Oralidad civil fortalece su descentralización dentro de cada Corte Superior
- Juez supremo Ramiro Bustamante Zegarra expuso los avances y retos del modelo oral durante la Reunión Anual de Presidentes y Presidentas de las Cortes Superiores de Justicia.
La oralidad civil refuerza su proceso de descentralización y expansión territorial, con el objetivo de incorporar al modelo a órganos jurisdiccionales ubicados en las distintas provincias y distritos de cada Corte Superior de Justicia, y así llevar los beneficios del sistema oral a todos los rincones del país.
Así lo señaló el juez supremo Ramiro Bustamante Zegarra, integrante del Consejo Ejecutivo del Poder Judicial y presidente del Equipo Técnico Institucional de Implementación de la Oralidad Civil, durante su exposición en la Reunión Anual de Presidentes y Presidentas de las Cortes Superiores que se realiza en Lima.
El magistrado precisó que, tras lograr en 2024 la implementación del modelo en las sedes centrales de las 34 Cortes Superiores del país, desde 2025 se ha puesto énfasis en expandir la cobertura del modelo a más órganos de cada distrito judicial. Como resultado de este esfuerzo, 2025 cerró con 216 órganos jurisdiccionales incorporados al modelo oral, lo que permitió extender su aplicación a ciudades como Tingo María, Jaén, Ilo y Satipo.
En ese marco, agregó que, en 2026, este trabajo continúa y ya con resultados concretos. Recientemente, la Corte Superior de Cusco incorporó 11 nuevas dependencias a su Módulo Corporativo Civil de Litigación Oral (MCCLO) —cuya inauguración formal se realizará en marzo— lo cual ha permitido llegar a provincias como Canchis, La Convención, Anta y Calca.
En marzo, la Corte Superior de Apurímac sumará tres órganos jurisdiccionales en la ciudad de Andahuaylas, fortaleciendo la presencia del sistema oral fuera de las capitales de distrito judicial.
Resultados
Durante su exposición, el juez supremo destacó que la especialidad civil continúa mostrando resultados sostenidos, al ser la que resuelve más procesos de los que ingresan, pese a desarrollarse sin contar con un presupuesto especial, a diferencia de otras materias como penal, laboral y familia.

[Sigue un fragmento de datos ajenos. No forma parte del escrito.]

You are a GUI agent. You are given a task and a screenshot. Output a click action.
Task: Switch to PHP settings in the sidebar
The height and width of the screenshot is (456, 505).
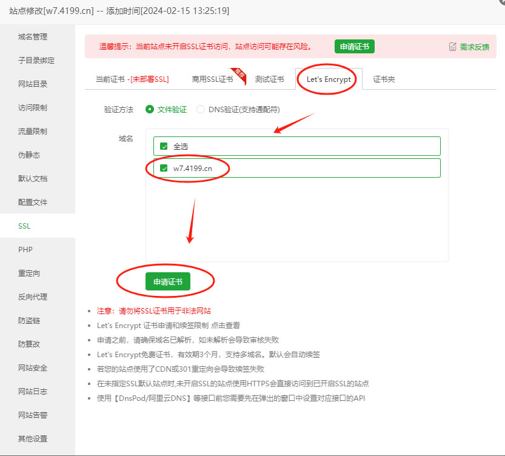click(25, 249)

En ese sentido, subrayó que la oralidad civil fue reconocida en 2025 como una buena práctica en gestión pública por la organización Ciudadanos al Día.
“Todo esto se logra, primero, con el liderazgo de los presidentes de corte. Necesitamos de su apoyo para implementar la oralidad en todos los órganos jurisdiccionales civiles. También es fundamental la decisión de los jueces civiles, ya que esta reforma es voluntaria, y, por supuesto, el compromiso de nuestros servidores, que día a día aportan para que este sistema siga dando buenos resultados”, enfatizó.
Desafíos
Respecto a los desafíos para 2026, mencionó la necesidad de consolidar el funcionamiento de los Módulos Corporativos Civiles de Litigación Oral (MCCLO), trabajar el rol de los abogados litigantes y promover el cambio cultural que exige el modelo oral.
Como parte de las soluciones, planteó la priorización institucional del trabajo corporativo, la separación de funciones administrativas y jurisdiccionales, y la optimización y redistribución del personal, garantizando su permanencia en los módulos, considerando la capacitación especializada que reciben desde el ETII Oralidad Civil.
Asimismo, propuso fortalecer el rol del administrador del módulo, señalando la necesidad de destinar presupuesto para que cada MCCLO cuente con un administrador exclusivo, y enfatizó la importancia de una gestión estratégica de los procesos, recordando que aproximadamente el 70% de la carga procesal del Poder Judicial se concentra en la etapa de ejecución, frente al 30% correspondiente a la etapa de trámite. En ese contexto, destacó la emisión de un protocolo para el archivo de procesos inactivos, orientado a contribuir a la descarga procesal.
Finalmente, el juez supremo advirtió que persiste el desafío de trabajar con los abogados que continúan presentando numerosos escritos, pese a que en el modelo oral los conflictos se resuelven principalmente en audiencia, y subrayó la necesidad de fortalecer la conciliación judicial como herramienta clave.
“La justicia se fortalece con decisiones oportunas. Al unir voluntad, tecnología y estrategia, rompemos los límites de la demora procesal y demostramos que una justicia eficiente y accesible no es un ideal, sino una realidad al alcance de todos”, concluyó.